Ciri penting dari gambaran ini adalah bahwa akal adalah sesuatu; bahkan mungkin secara lebih spesifik, substansi. Bukan substansi fisik, tetapi sejenis substansi yang renggang, sukar ditangkap dan eterik, bahan terbentuknya pemikiran dan mimpi, bebas dan mandiri dari materi biasa yang berat dan lamban.

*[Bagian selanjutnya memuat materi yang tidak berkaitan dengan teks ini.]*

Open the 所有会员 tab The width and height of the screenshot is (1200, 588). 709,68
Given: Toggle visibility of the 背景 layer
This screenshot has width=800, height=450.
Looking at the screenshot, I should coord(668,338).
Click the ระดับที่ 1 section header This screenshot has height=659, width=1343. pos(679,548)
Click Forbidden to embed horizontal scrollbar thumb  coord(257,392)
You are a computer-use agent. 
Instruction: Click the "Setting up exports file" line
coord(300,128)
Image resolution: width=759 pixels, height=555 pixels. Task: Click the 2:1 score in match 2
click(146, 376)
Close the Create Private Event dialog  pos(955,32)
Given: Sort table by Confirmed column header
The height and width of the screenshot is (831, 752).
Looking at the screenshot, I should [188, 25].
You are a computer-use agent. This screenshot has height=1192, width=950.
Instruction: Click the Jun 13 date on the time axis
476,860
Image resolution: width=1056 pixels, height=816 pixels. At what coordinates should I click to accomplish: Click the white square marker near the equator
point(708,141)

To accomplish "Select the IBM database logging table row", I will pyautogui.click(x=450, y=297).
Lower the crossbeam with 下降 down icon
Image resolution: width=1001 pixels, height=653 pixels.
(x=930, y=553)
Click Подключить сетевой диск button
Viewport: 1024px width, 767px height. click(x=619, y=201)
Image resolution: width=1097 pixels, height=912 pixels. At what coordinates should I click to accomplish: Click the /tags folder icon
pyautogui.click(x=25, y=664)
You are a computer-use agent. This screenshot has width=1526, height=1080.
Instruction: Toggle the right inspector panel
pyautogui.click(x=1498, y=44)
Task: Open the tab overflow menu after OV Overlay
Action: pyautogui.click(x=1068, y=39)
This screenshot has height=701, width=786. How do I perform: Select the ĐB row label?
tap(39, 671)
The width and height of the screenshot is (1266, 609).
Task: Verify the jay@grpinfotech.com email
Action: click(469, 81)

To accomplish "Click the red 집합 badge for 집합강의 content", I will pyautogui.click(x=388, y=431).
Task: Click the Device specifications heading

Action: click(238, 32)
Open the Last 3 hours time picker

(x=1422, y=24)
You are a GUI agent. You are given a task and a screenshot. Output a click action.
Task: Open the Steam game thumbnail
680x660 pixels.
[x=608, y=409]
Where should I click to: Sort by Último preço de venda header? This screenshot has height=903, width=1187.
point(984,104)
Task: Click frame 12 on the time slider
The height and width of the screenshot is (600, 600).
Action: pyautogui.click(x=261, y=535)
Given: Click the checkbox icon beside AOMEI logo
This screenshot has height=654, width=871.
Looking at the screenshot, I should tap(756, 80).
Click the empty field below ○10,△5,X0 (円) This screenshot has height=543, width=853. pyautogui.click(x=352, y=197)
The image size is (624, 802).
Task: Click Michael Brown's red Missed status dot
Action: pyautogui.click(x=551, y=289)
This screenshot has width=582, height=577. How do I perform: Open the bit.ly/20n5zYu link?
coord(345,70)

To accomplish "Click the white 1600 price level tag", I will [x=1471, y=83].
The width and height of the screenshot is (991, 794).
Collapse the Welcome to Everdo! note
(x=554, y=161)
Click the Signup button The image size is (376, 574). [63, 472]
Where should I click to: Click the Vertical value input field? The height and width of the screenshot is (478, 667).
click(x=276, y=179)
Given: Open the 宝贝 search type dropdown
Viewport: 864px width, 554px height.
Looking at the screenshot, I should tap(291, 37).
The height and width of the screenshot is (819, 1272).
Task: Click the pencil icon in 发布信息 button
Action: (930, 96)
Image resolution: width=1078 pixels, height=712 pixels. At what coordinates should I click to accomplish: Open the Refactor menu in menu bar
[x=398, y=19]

Sifat tidak substansialnya jiwa akan tampak menjadi penting karena dua alasan. Pertama, kita tidak melihat jiwa atau mendeteksi kehadiran fisiknya secara langsung, juga tidak tampak selama operasi bedah otak. Kedua, dunia materi harus tunduk pada hukum fisika yang, pada tingkat makroskopik (dengan mengabaikan dampak kuantum), bersifat deterministik dan mekanis, dan karenanya tidak sejalan dengan kehendak bebas –sifat fundamental jiwa. Akan tetapi, argumen-argumen ini hanya menceritakan kepada kita apa yang bukan jiwa itu, bukan apa jiwa itu sendiri. Kita mencurigai bahwa gagasan tentang jiwa atau akal sebagai sesuatu telah hanyut entah di mana, dan telah diberi daya tarik realitas semu dan khayalan dengan menyelipkan kata-kata tak bermakna padanya. Akal tidak bersifat mekanis, jadi ia tidak mekanis, meskipun kata sifat ini menunjukkan sejenis makna kepada kita.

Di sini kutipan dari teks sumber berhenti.